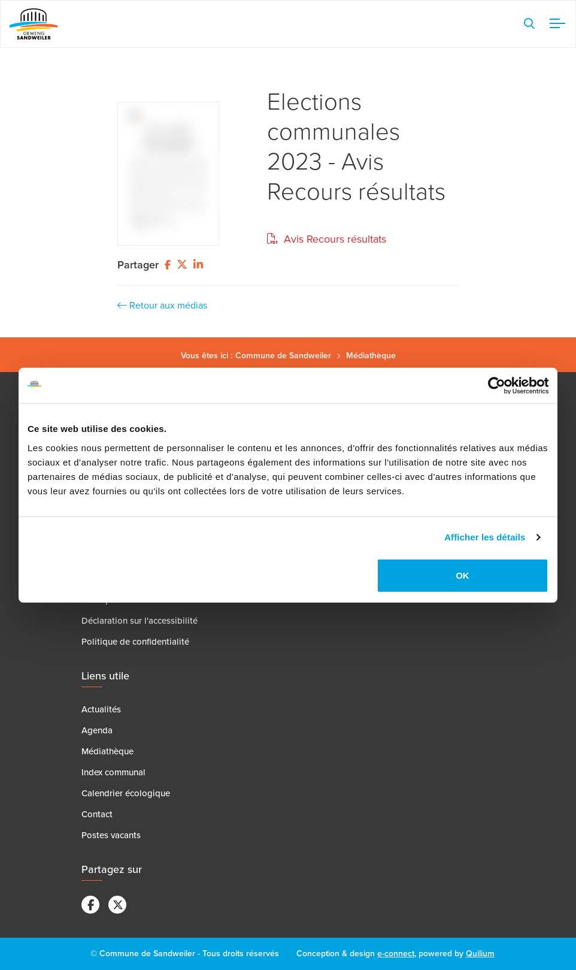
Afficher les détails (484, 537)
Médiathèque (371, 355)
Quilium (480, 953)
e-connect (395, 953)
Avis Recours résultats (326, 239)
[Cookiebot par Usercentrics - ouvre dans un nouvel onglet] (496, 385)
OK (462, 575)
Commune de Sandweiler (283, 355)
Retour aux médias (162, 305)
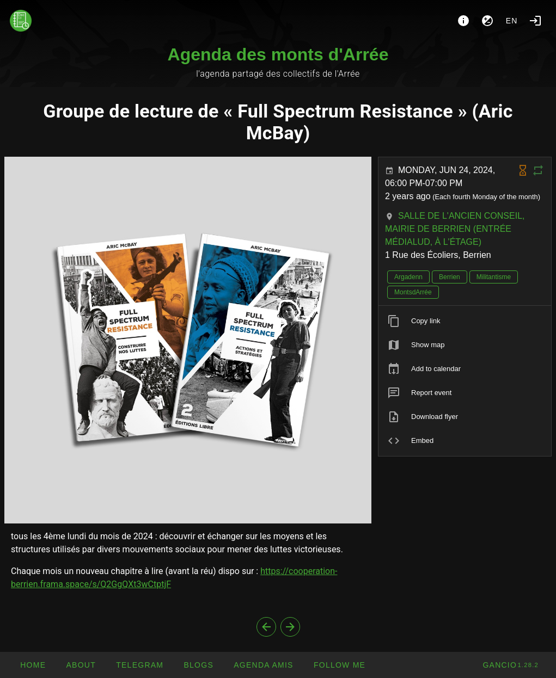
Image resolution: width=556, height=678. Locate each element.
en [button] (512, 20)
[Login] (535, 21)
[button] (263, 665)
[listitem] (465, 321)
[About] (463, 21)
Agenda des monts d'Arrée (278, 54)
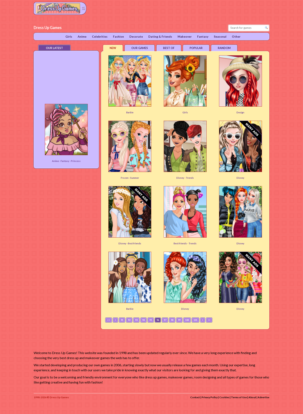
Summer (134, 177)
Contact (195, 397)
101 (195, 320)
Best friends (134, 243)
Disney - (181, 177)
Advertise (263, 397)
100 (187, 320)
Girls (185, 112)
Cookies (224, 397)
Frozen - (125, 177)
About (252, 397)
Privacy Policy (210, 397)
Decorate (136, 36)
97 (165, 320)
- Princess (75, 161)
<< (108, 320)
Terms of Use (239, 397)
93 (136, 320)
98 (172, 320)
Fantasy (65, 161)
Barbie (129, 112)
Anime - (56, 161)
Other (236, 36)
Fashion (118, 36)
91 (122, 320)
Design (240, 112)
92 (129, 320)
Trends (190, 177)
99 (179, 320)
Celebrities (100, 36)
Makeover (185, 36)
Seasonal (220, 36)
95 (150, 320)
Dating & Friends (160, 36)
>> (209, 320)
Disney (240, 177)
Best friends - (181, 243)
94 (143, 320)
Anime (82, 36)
---
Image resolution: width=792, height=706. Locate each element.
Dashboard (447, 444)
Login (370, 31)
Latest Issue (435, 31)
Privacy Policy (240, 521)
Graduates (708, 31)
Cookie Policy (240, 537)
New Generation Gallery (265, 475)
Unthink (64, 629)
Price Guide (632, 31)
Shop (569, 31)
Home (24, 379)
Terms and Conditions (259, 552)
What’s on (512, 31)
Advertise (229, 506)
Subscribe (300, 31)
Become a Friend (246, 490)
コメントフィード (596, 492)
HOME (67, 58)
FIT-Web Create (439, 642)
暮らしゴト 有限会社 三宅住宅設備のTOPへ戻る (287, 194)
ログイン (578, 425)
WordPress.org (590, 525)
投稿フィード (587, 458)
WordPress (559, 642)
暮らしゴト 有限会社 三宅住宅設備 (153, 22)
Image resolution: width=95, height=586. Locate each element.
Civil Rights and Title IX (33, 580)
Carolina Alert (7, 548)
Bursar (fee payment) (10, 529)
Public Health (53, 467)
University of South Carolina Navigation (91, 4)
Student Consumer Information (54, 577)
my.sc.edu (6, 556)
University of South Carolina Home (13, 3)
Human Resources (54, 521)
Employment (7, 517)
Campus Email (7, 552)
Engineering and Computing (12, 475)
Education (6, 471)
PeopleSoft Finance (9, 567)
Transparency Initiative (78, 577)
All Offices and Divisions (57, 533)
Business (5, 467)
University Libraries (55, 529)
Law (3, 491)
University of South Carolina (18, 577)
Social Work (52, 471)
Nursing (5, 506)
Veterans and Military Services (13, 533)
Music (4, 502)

=== Your task ===
Reproduce the part of the listing that opens with the line containing "暮らしゴト 有限会社 三宅住宅設備のTOPへ戻る (287, 194)" and closes with the line containing "Music (4, 502)", swapping "Carolina Alert" for "Campus Alert" and leaving everything else unchanged.

=== Correct output ===
暮らしゴト 有限会社 三宅住宅設備のTOPへ戻る (287, 194)
ログイン (578, 425)
WordPress.org (590, 525)
投稿フィード (587, 458)
WordPress (559, 642)
暮らしゴト 有限会社 三宅住宅設備 (153, 22)
Image resolution: width=95, height=586. Locate each element.
Civil Rights and Title IX (33, 580)
Campus Alert (7, 548)
Bursar (fee payment) (10, 529)
Public Health (53, 467)
University of South Carolina Navigation (91, 4)
Student Consumer Information (54, 577)
my.sc.edu (6, 556)
University of South Carolina Home (13, 3)
Human Resources (54, 521)
Employment (7, 517)
Campus Email (7, 552)
Engineering and Computing (12, 475)
Education (6, 471)
PeopleSoft Finance (9, 567)
Transparency Initiative (78, 577)
All Offices and Divisions (57, 533)
Business (5, 467)
University Libraries (55, 529)
Law (3, 491)
University of South Carolina (18, 577)
Social Work (52, 471)
Nursing (5, 506)
Veterans and Military Services (13, 533)
Music (4, 502)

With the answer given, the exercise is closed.